Gina didn’t waste any time. She ran up the stairs, stumbling and dragging her feet as she went, and crashed into the house full speed. She was afraid of what she might find. Behind her, she could hear the sound of other footsteps pounding up after her. She skidded to a stop in the kitchen and heaved a sigh of relief. Her grandparents were very much alive, furious, and sitting bound and gagged at the kitchen table and her aunt, who’d apparently been knocked to the floor, was sitting up already and rubbing her head. Things were getting fuzzy. There was one missing. Wasn’t there supposed to be four? She stepped into the kitchen and stopped dead. There was Daniel, lying in a heap in the corner like a broken doll. Her uncle pushed past her and got there before her. He scooped his son into his arms, supporting his head against his chest and stroking his hair with surprisingly gentleness. The boy was breathing, but it was faint and it looked like he was fading fast. He was injured, that much was obvious, but she couldn’t see how until a chance light revealed the blood matted in his dark hair. It gave it an eerie sheen that made his pale little face stand out even more than usual.
“I tried to stop him,” Daniel mumbled. His voice was thin and muffled by his father’s coat. He’d already lost so much blood. “I almost did!” he cried. “But he was too fast for me. I couldn’t keep up.” He squirmed suddenly, trying to see over his father’s arms. “Where’s mum?”
“Mum’s fine. You did your best, son.”
It broke Gina’s heart to watch her uncle comforting his son. She knew she had to do something, but she was so tired, so very very tired. The first time had been an accident, would it work a second time? She flexed her fingers to get the life back into them and tried to summon up those last dregs of energy she knew must be there. She’d thought she’d run out so many times already this night, but every time she reached for it, there was always a little more. It was getting harder, though. When had it started to hurt?
A little closer now. She tried to reach out her hand, but there was something wrong with it. It looked funny and it wasn’t working right.
With every passing second, she was learning afresh what it meant to be profoundly exhausted. She was an empty shell, a husk, a piece of straw. She could do this. She had to do this.
Her feet weren’t moving as far as they used to. She remembered how awful it had been the last time she’d done this, how tired she’d been when she woke up. Could this actually kill her if she tried it now? One objection after another filtered through her brain, but she discarded them all.
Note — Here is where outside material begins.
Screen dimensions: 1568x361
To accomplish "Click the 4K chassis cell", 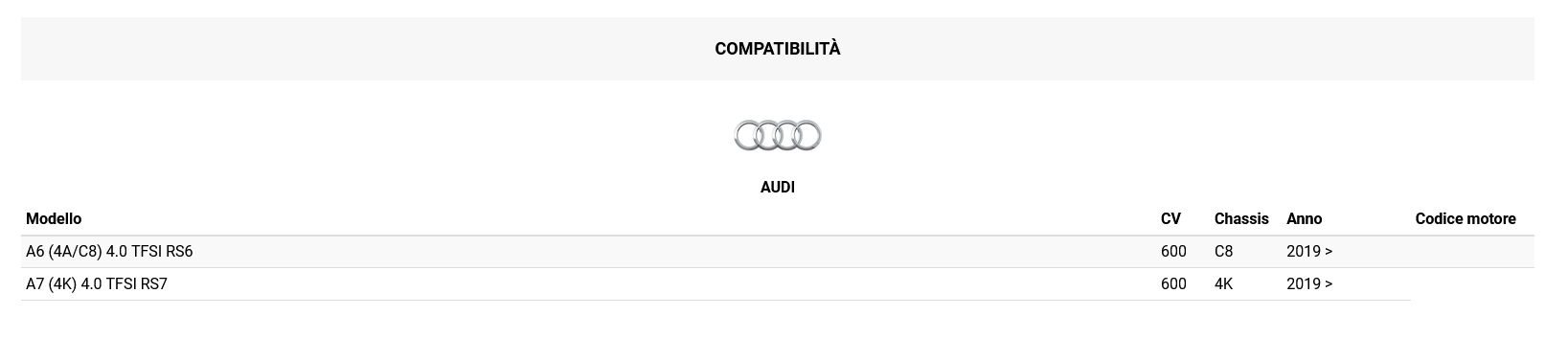I will point(1223,284).
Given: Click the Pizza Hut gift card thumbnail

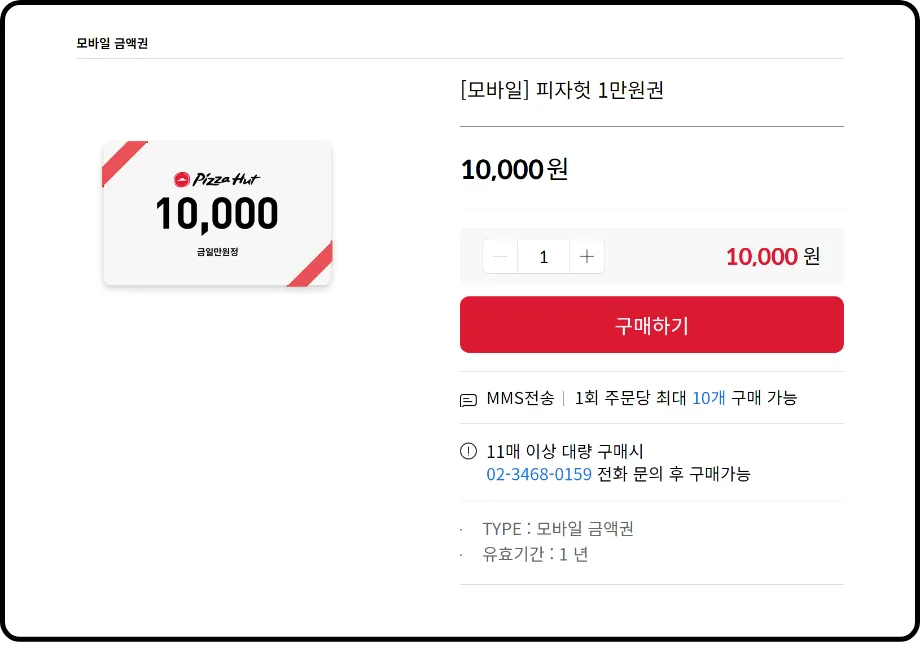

The dragon had called her a knight and knights protected the weak. She couldn’t save her mother, so she’d help this boy instead. She stumbled a little closer before grinding to a halt. Her legs had finally turned to lead. She was close enough. It would have to do.
Her uncle jerked his head up and stared straight at her. “Can you fix this?” he whispered. He knew all about her, she realized, he’d read it in her eyes days ago when they’d first met. She’d suspected as much all along. There were tears in his eyes and she reached to brush them away. They didn’t belong there. He shuddered at her touch, wincing away as if burned, but she was already ignoring him, reaching out for the boy. She gripped Daniel’s head between her hands and sent everything she had at him. She just hoped it was enough.